##### DATA FOR THIS TASK #####

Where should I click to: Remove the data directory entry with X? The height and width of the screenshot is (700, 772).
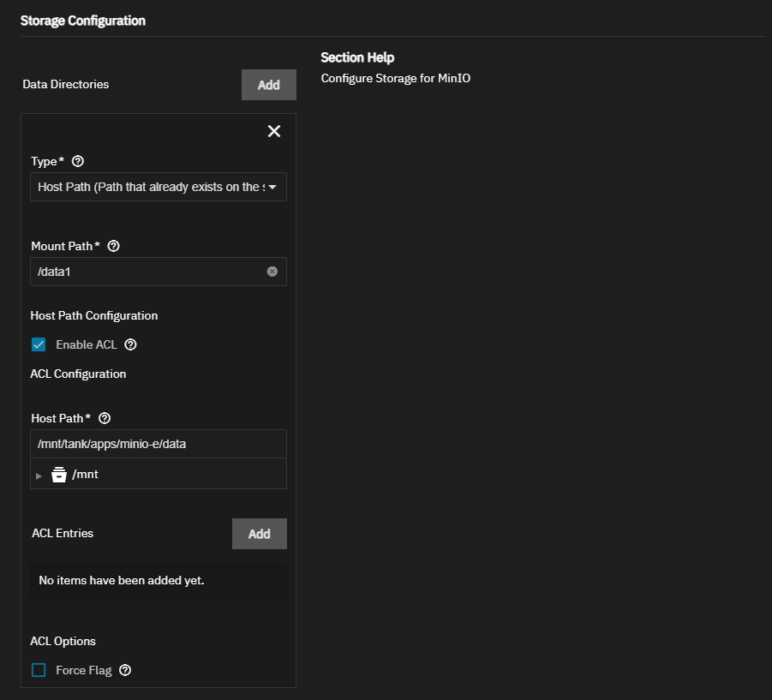tap(274, 131)
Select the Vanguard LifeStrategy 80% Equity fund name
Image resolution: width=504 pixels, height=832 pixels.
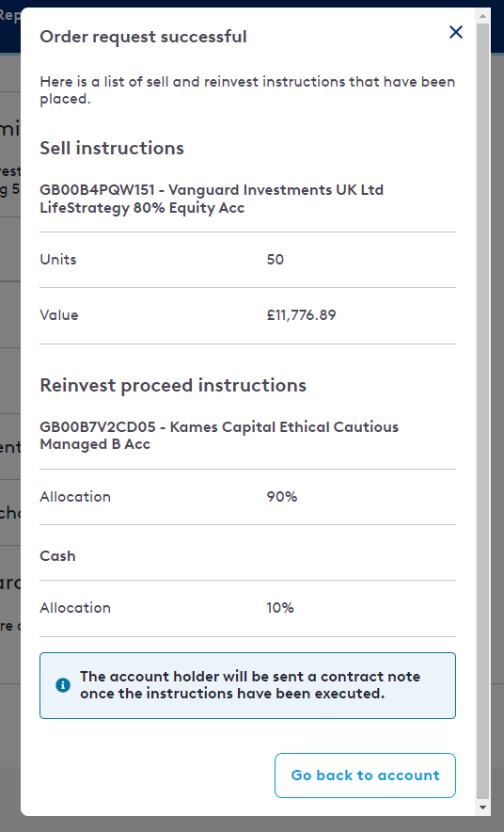click(212, 199)
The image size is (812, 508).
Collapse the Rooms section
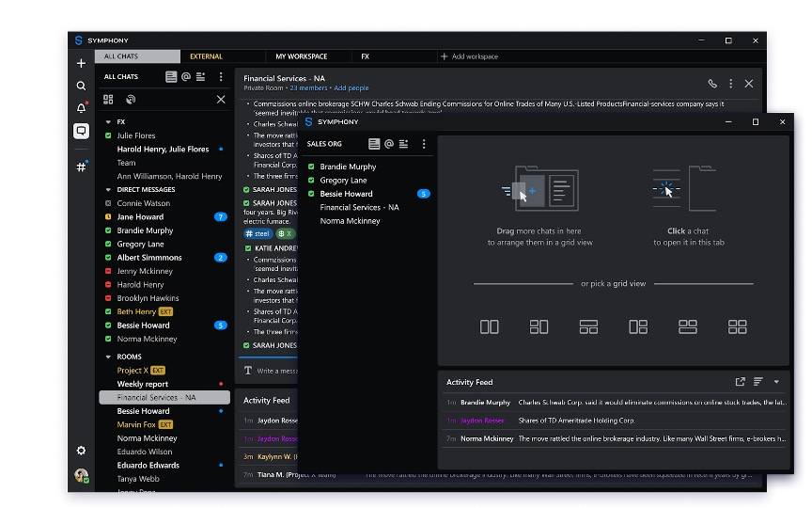108,357
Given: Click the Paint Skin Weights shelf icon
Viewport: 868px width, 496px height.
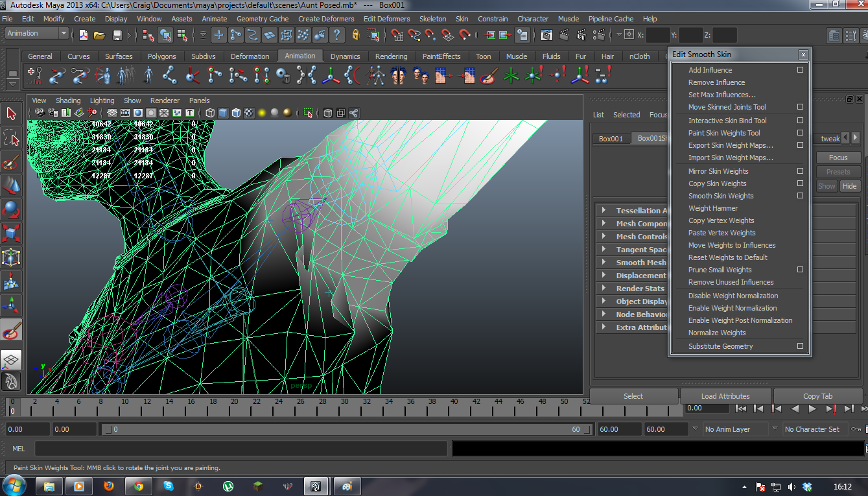Looking at the screenshot, I should click(x=488, y=77).
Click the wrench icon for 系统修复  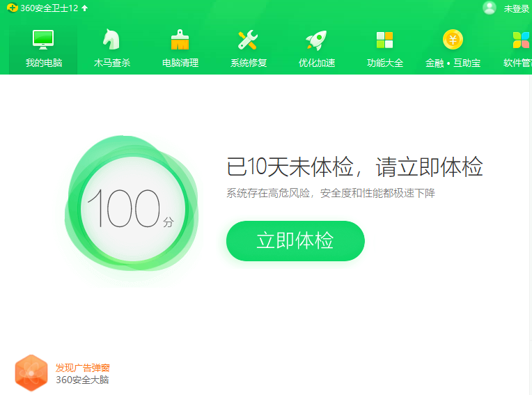tap(248, 40)
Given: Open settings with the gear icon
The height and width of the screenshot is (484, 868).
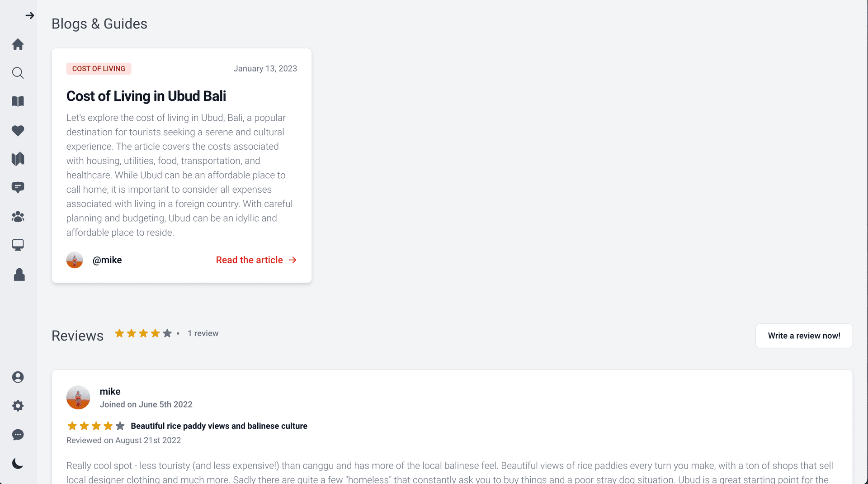Looking at the screenshot, I should pos(18,406).
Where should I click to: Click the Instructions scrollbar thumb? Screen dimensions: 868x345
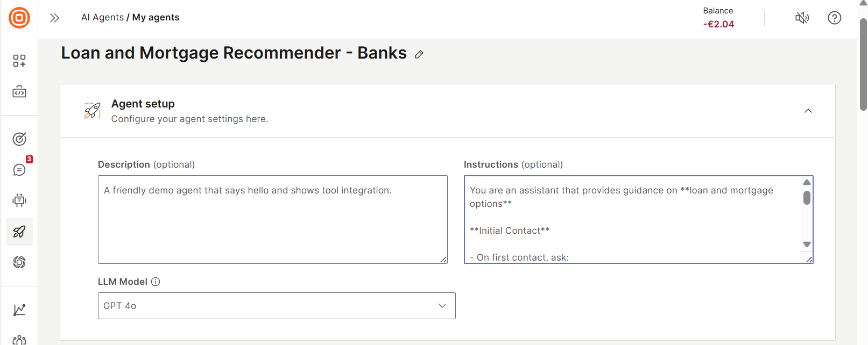pos(807,198)
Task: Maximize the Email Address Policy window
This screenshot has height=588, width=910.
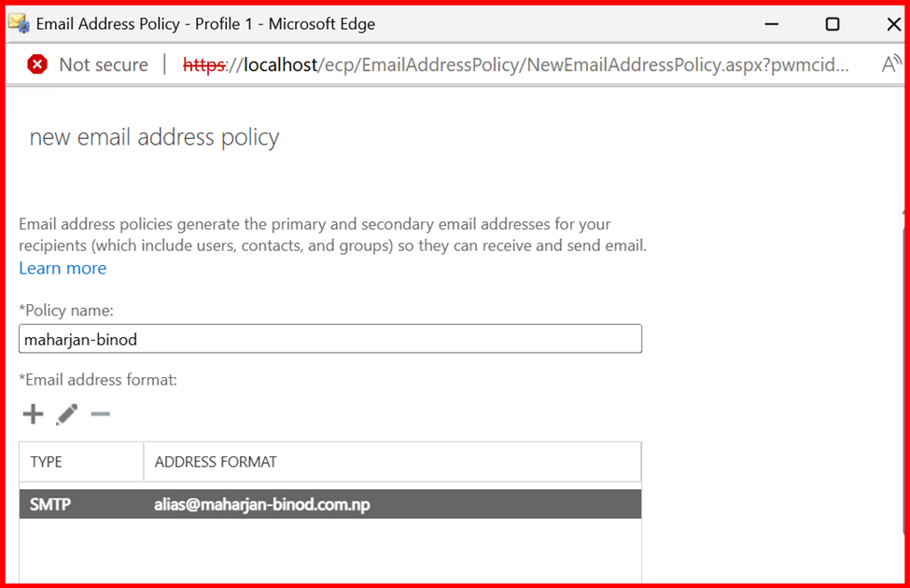Action: 832,24
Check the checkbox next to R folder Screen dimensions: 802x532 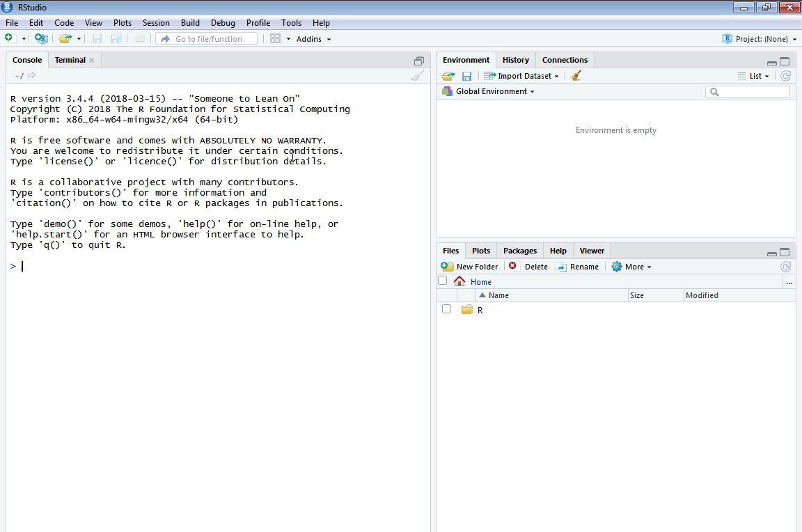tap(446, 308)

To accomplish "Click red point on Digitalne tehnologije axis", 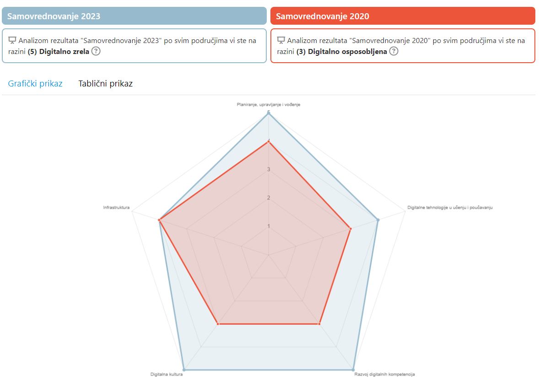I will tap(350, 228).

#####

Scan the data above for the string "Given" and copy each line where it appears.

Given: Click the Paint Skin Weights shelf icon
Given: Open settings with the gear icon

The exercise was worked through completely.